*PROBLEM STATEMENT:* Copy every line of the items below word for word, leaving out the pictures.

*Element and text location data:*
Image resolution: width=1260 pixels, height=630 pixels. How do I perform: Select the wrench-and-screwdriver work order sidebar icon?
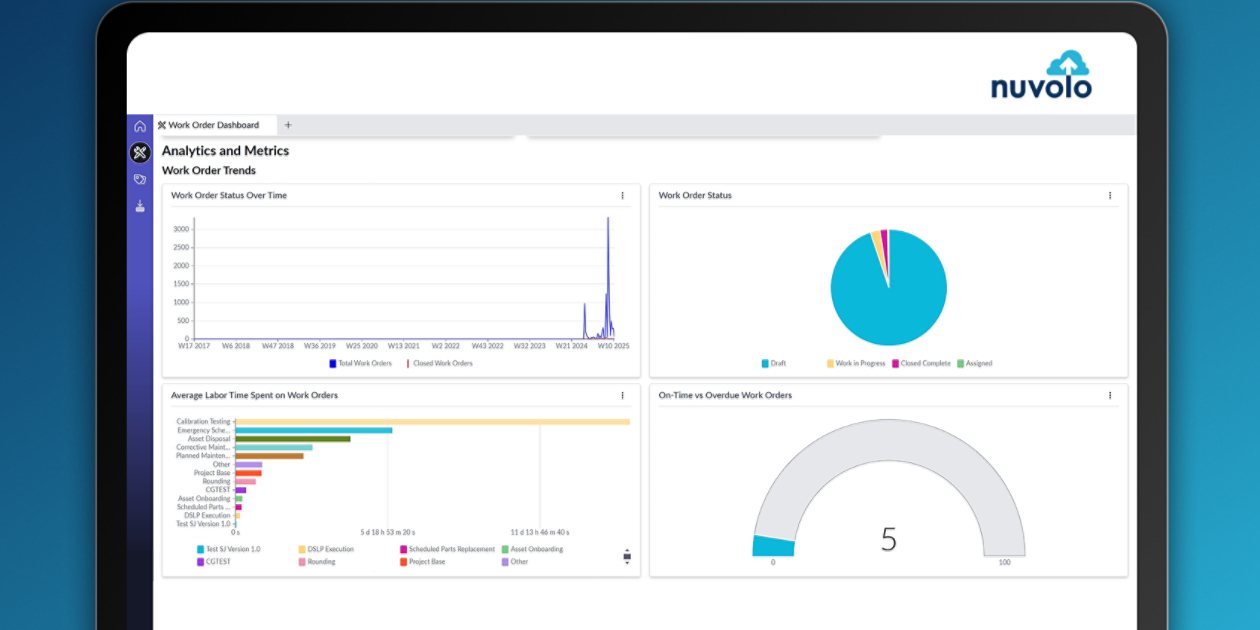(x=140, y=152)
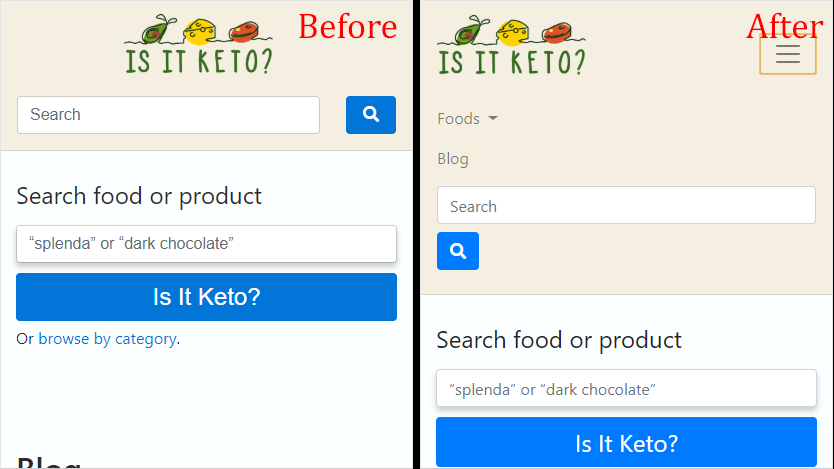This screenshot has width=834, height=469.
Task: Click the splenda or dark chocolate field in After panel
Action: 626,388
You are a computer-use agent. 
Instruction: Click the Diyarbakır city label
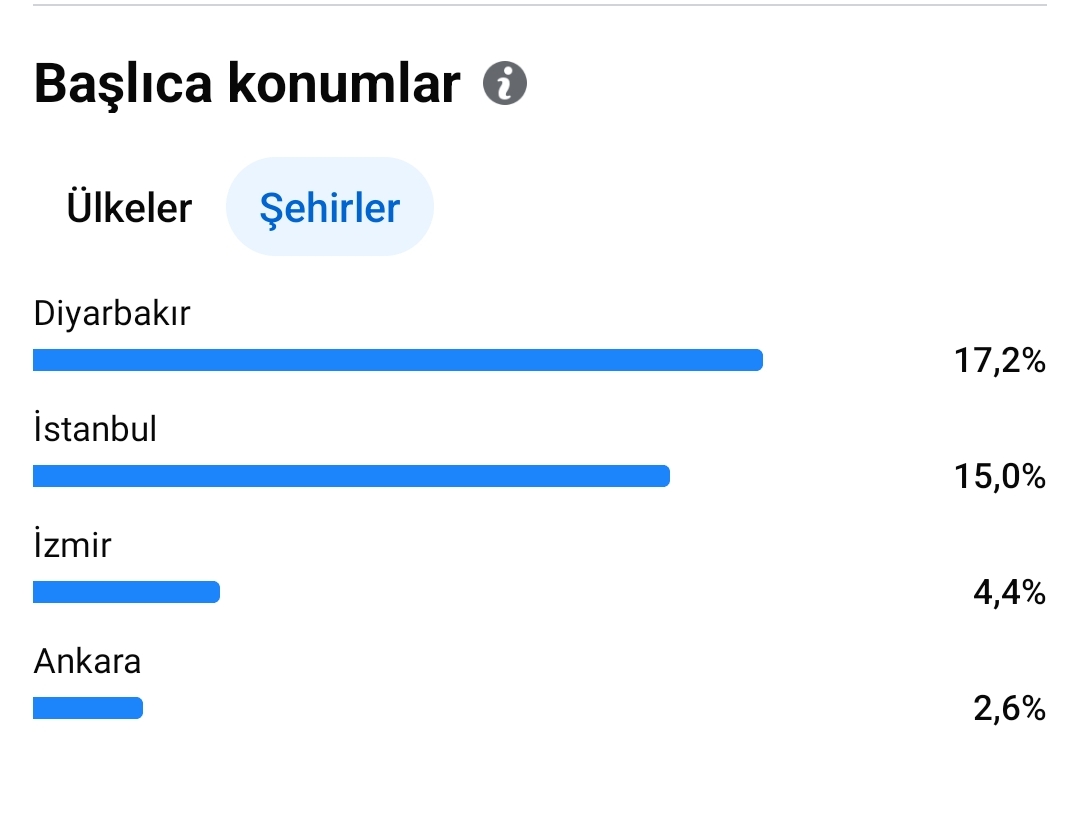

*THE COMPLETED TASK:*
Image resolution: width=1260 pixels, height=630 pixels. How do I perform: Select the wrench-and-screwdriver work order sidebar icon?
(x=140, y=152)
This screenshot has width=834, height=469.
Task: Click the splenda or dark chocolate field in After panel
Action: 626,388
You are a computer-use agent. 
Instruction: Click the Diyarbakır city label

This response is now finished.